Supplied entries:
• • • •
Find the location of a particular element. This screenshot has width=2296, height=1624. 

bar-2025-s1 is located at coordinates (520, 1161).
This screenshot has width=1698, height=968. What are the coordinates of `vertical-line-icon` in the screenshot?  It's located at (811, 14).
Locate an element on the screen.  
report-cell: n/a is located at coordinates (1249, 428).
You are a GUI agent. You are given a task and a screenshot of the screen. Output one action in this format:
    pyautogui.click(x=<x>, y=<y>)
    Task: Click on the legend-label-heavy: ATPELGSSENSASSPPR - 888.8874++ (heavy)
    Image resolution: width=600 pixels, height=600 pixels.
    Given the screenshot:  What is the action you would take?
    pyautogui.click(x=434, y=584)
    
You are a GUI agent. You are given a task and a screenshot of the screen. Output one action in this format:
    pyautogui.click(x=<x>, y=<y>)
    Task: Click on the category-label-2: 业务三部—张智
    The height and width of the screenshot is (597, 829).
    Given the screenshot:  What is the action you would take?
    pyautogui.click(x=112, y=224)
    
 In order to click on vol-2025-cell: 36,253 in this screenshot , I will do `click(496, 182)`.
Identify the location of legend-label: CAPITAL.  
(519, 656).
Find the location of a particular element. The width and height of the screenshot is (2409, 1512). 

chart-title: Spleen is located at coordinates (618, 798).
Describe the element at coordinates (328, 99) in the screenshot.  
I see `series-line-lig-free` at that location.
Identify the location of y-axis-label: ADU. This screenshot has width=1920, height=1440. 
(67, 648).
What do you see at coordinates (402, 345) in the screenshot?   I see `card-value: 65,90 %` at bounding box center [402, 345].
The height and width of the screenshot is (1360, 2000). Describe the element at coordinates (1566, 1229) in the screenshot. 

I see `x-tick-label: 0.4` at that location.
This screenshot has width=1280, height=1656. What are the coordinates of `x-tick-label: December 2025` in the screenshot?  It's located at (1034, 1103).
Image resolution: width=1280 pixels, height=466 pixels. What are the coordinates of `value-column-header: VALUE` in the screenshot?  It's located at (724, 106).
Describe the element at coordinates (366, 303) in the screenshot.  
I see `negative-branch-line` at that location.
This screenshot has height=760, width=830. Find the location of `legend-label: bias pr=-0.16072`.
• • • •
To-do item: Render every line of the entries above as a Markdown table with two columns, Row for a running number and Text for the line. Leave out blank lines.

Solution below:
| Row | Text |
|---|---|
| 1 | Find the location of a particular element. This screenshot has width=2296, height=1624.  |
| 2 | bar-2025-s1 is located at coordinates (520, 1161). |
| 3 | This screenshot has width=1698, height=968. What are the coordinates of `vertical-line-icon` in the screenshot?  It's located at (811, 14). |
| 4 | Locate an element on the screen.   |
| 5 | report-cell: n/a is located at coordinates (1249, 428). |
| 6 | You are a GUI agent. You are given a task and a screenshot of the screen. Output one action in this format: |
| 7 |     pyautogui.click(x=<x>, y=<y>) |
| 8 |     Task: Click on the legend-label-heavy: ATPELGSSENSASSPPR - 888.8874++ (heavy) |
| 9 |     Image resolution: width=600 pixels, height=600 pixels. |
| 10 |     Given the screenshot:  What is the action you would take? |
| 11 |     pyautogui.click(x=434, y=584) |
| 12 | You are a GUI agent. You are given a task and a screenshot of the screen. Output one action in this format: |
| 13 |     pyautogui.click(x=<x>, y=<y>) |
| 14 |     Task: Click on the category-label-2: 业务三部—张智 |
| 15 |     The height and width of the screenshot is (597, 829). |
| 16 |     Given the screenshot:  What is the action you would take? |
| 17 |     pyautogui.click(x=112, y=224) |
| 18 |  In order to click on vol-2025-cell: 36,253 in this screenshot , I will do `click(496, 182)`. |
| 19 | Identify the location of legend-label: CAPITAL.   |
| 20 | (519, 656). |
| 21 | Find the location of a particular element. The width and height of the screenshot is (2409, 1512).  |
| 22 | chart-title: Spleen is located at coordinates (618, 798). |
| 23 | Describe the element at coordinates (328, 99) in the screenshot.   |
| 24 | I see `series-line-lig-free` at that location. |
| 25 | Identify the location of y-axis-label: ADU. This screenshot has width=1920, height=1440.  |
| 26 | (67, 648). |
| 27 | What do you see at coordinates (402, 345) in the screenshot?   I see `card-value: 65,90 %` at bounding box center [402, 345]. |
| 28 | The height and width of the screenshot is (1360, 2000). Describe the element at coordinates (1566, 1229) in the screenshot.  |
| 29 | I see `x-tick-label: 0.4` at that location. |
| 30 | This screenshot has width=1280, height=1656. What are the coordinates of `x-tick-label: December 2025` in the screenshot?  It's located at (1034, 1103). |
| 31 | Image resolution: width=1280 pixels, height=466 pixels. What are the coordinates of `value-column-header: VALUE` in the screenshot?  It's located at (724, 106). |
| 32 | Describe the element at coordinates (366, 303) in the screenshot.   |
| 33 | I see `negative-branch-line` at that location. |
| 34 | This screenshot has height=760, width=830. Find the location of `legend-label: bias pr=-0.16072`. |